TEXT SHOWN:
────────
Generating Random Tweets Using LSTM Neural Network

Introduction: A Bird's Eye View

In this project, we set out to generate random tweets that will be similar to the Twitter account of Dr. Meni Adler, which can be found here.

To achieve this, we used a specific flavor of a Recurrent Neural Network called LSTM (Long Short Term Memory). The reason we chose this type of network is due to a problem in vanilla RNN called "vanishing gradient". What this means, in simple terms, is that vanilla RNNs can't "remember" too far back in time. LSTM solves this problem by using a different nonlinearity. A visualization of the vanishing gradient problem can be found here (source: Andrej Karpathy).

As you will no doubt notice, most of the tweets are in Hebrew. This fact might've hindered our progress, since there are barely (if any) good NLP libraries for Hebrew. Luckily, our network works on characters, not on words, which means that language has no effect on the output.

As a sidenote, we added a verbosity flag to make things seem to work. In this notebook, we'll send the verbose variable, defined below, to each function. You, the reader, can turn it on (1) or off (0).

In [33]:
verbose = 1

Part I: Libraries

This project uses five libraries:

  1. Keras - A convenient front-end for Theano. It makes building the model very simple, elegant, and coherent.
  2. Theano - Although not made specifically for deep-learning, Theano is well-known library in the machine learning community to optimize calculations involving matrices. Part of its charm is its utilization of the GPU for its calculations.
  3. scikit-learn - Part of the SciPy family, scikit-learn features many modules for different machine learning tasks.
  4. NumPy - Using arrays as its primary data structure, NumPy runs all its array computations in C, making it essential for any high-performance calculations in Python.
  5. Python Twitter - We chose this library for no reason other than that it was the first hit on Google for "python twitter". This library provides a very simple and Pythonic front-end for the Twitter API.

Note: Line 1 in the code below is used for compatibility with Python 3.

In [34]:
from __future__ import print_function
from keras.callbacks import ModelCheckpoint
from keras.models import Sequential
from keras.layers import Dense, Activation, Dropout
from keras.layers import LSTM
from keras.optimizers import RMSprop
from sklearn.feature_extraction.text import TfidfVectorizer
from sklearn.metrics.pairwise import pairwise_distances

import numpy as np
import twitter

Part II: Compiling the Tweet Corpus

Getting the Tweets

In order to obatain Dr. Adler's tweets, we use credentials from a Twitter application made solely for this purpose. Since Twitter only allows 100 API hits per hour, we loop 100 times, each time taking the next 200 tweets. We return a list of only the text of the tweets (since the tweet object contains more data, such as screen name and id), and save it as a NumPy array on disk.
────────
PROBLEM SET:
**A)** According to the tweet-generation notebook, how many API hits per hour does Twitter allow?
**B)** Reproduce the tweet-generation notebook from "1. Keras - A" up to and including "for its calculations.", switching "elegant" to "clean".
**C)** Summarize the tweet-generation notebook in two sentences.

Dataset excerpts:
────────
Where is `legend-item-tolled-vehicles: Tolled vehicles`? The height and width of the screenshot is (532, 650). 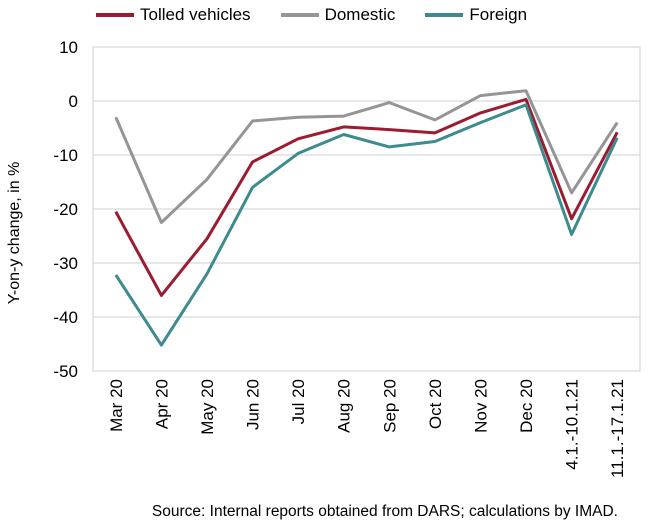 legend-item-tolled-vehicles: Tolled vehicles is located at coordinates (174, 15).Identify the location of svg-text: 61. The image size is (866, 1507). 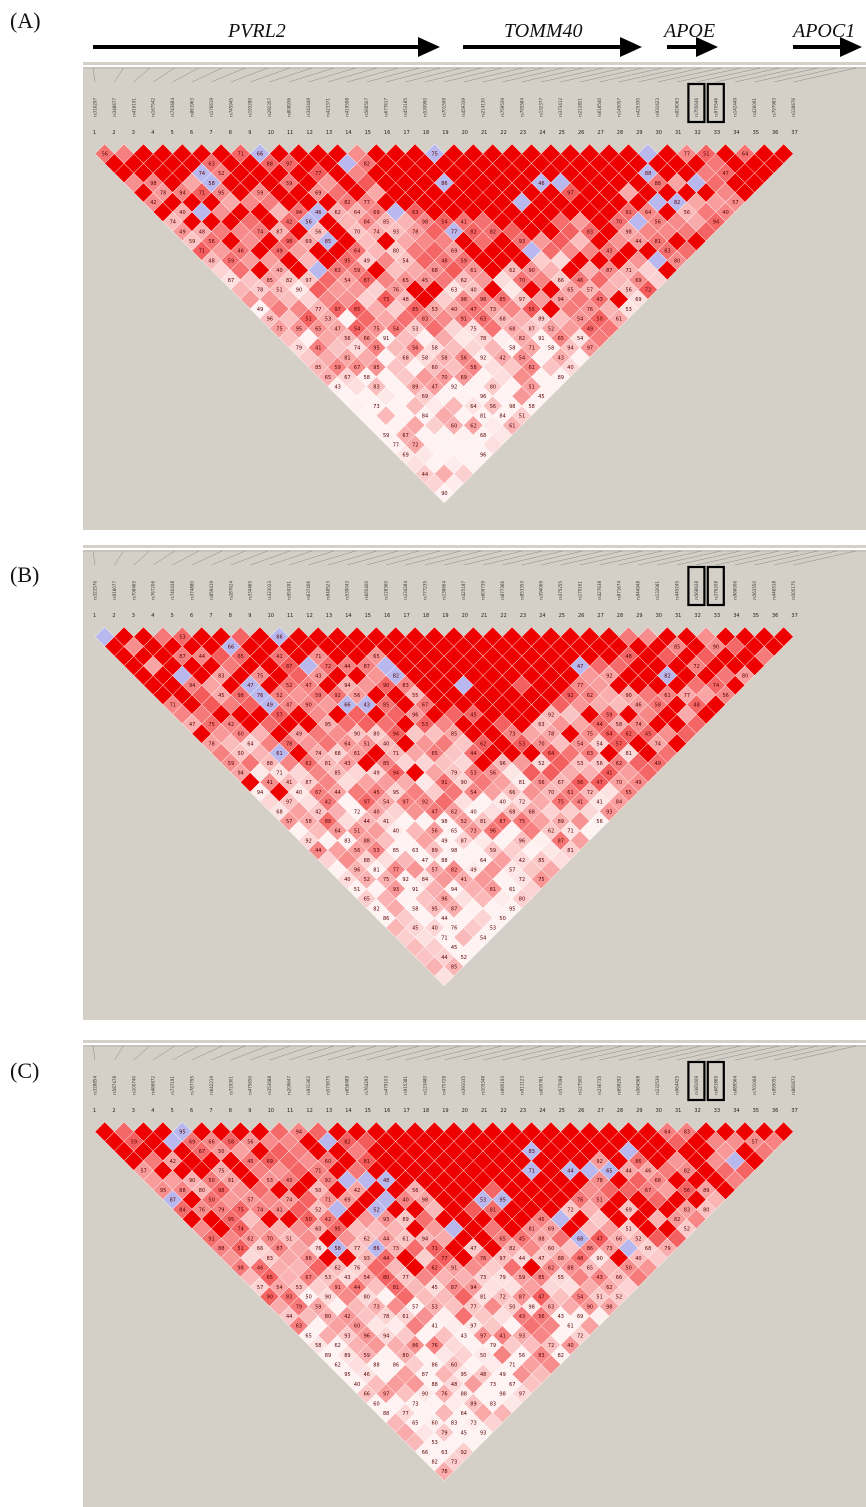
(405, 1239).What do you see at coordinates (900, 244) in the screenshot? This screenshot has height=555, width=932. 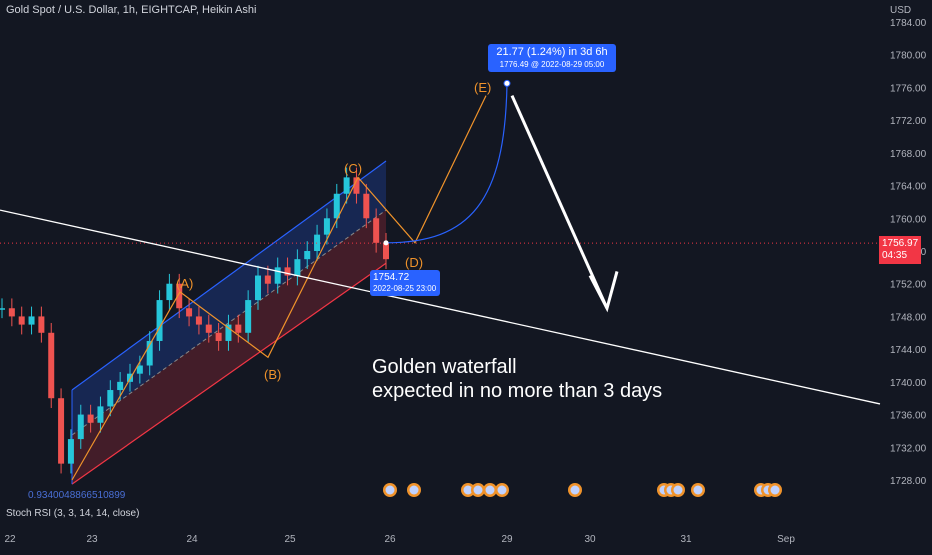 I see `current-price: 1756.97` at bounding box center [900, 244].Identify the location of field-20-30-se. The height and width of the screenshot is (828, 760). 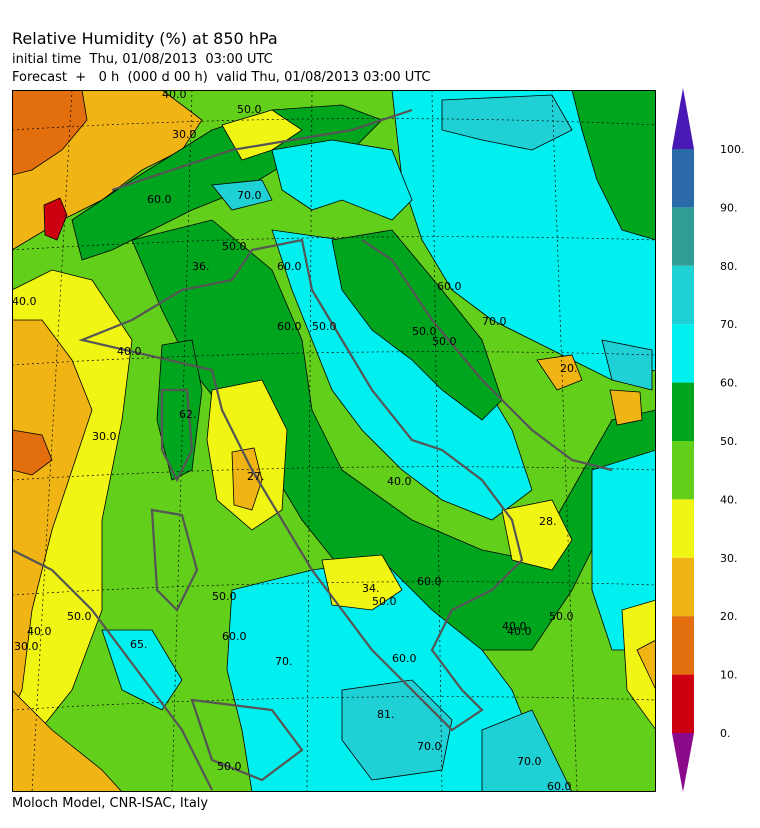
(646, 665).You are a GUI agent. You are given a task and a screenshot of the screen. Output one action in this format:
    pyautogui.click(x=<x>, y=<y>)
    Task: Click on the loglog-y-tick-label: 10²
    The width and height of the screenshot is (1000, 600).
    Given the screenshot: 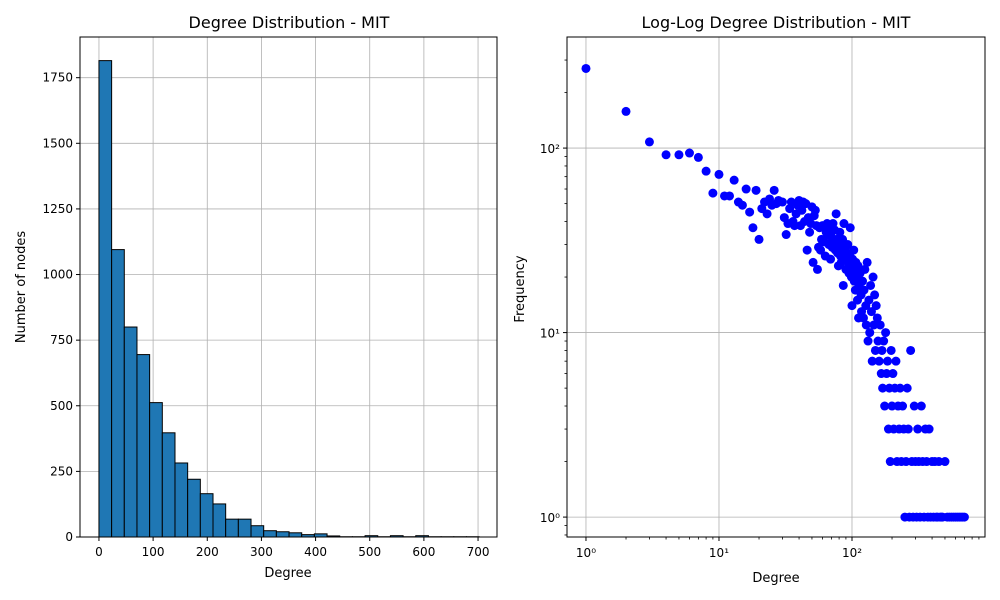 What is the action you would take?
    pyautogui.click(x=550, y=149)
     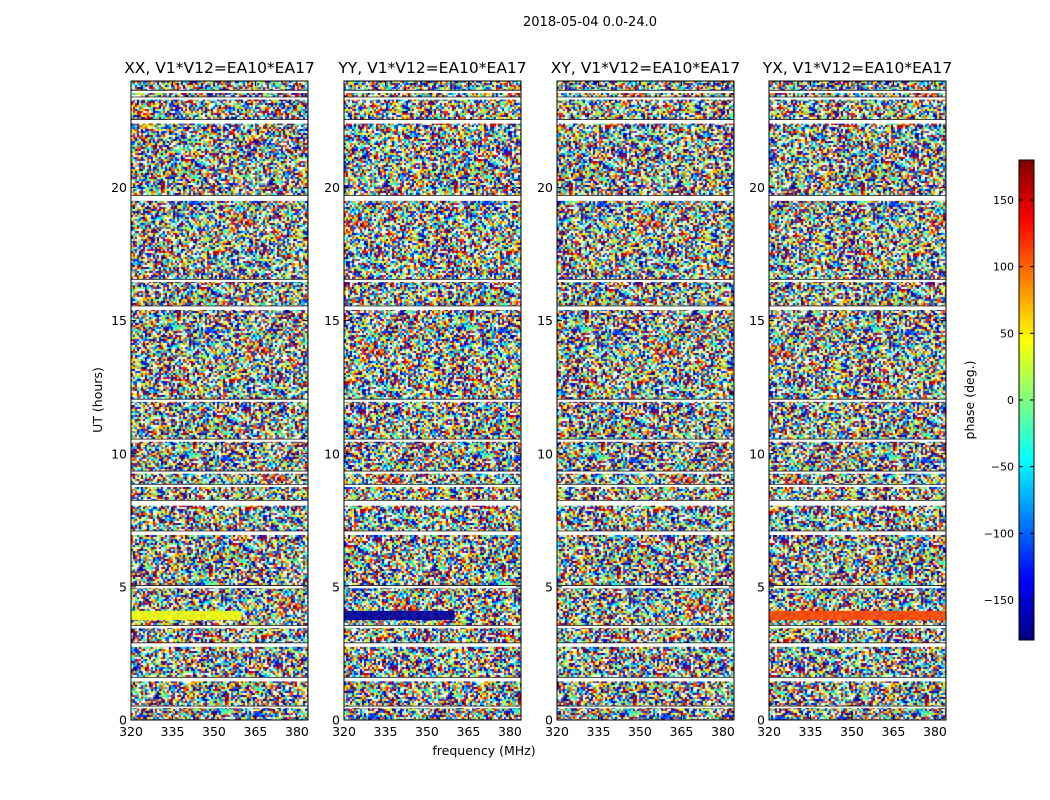 I want to click on colorbar-tick-label: −150, so click(x=999, y=600).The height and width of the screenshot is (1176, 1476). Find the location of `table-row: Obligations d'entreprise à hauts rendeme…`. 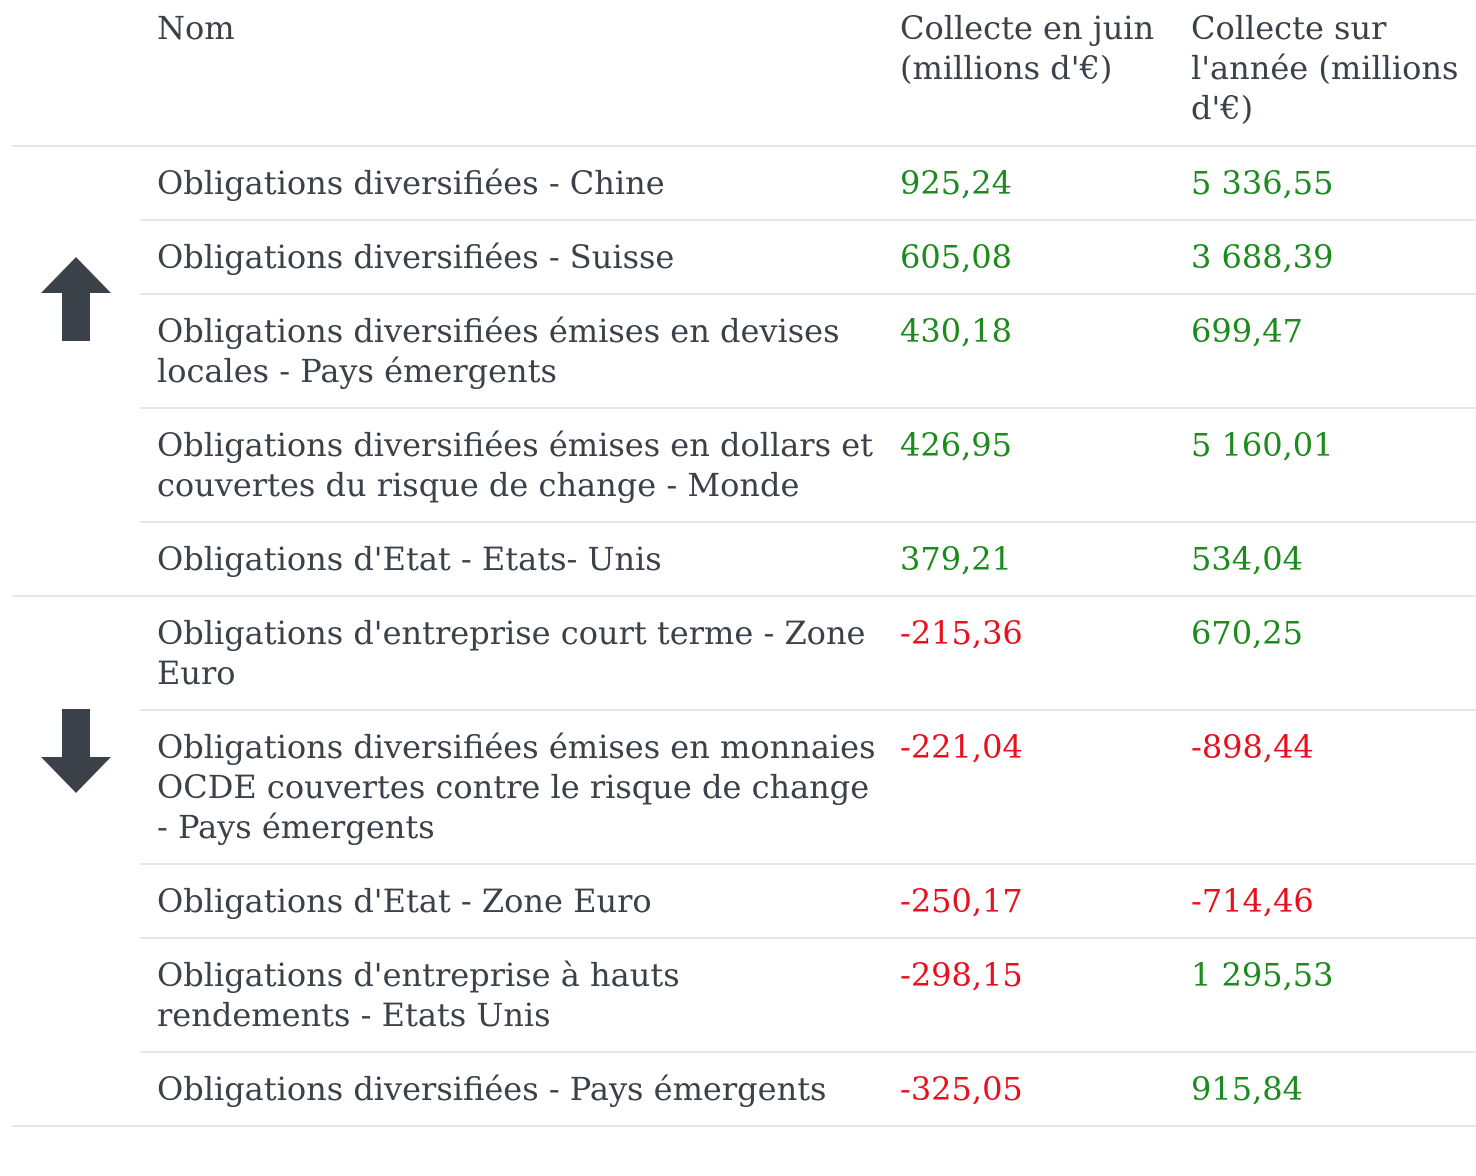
────────
RESULTS:
**A)** 100 API hits per hour.

**B)**
1. Keras - A convenient front-end for Theano. It makes building the model very simple, clean, and coherent.
  2. Theano - Although not made specifically for deep-learning, Theano is well-known library in the machine learning community to optimize calculations involving matrices. Part of its charm is its utilization of the GPU for its calculations.

**C)** The project uses an LSTM network to generate random tweets resembling Dr. Meni Adler's Twitter account. It chose LSTM because vanilla RNNs suffer from the vanishing gradient problem, and because the network works on characters rather than words, the mostly Hebrew tweets do not affect the output.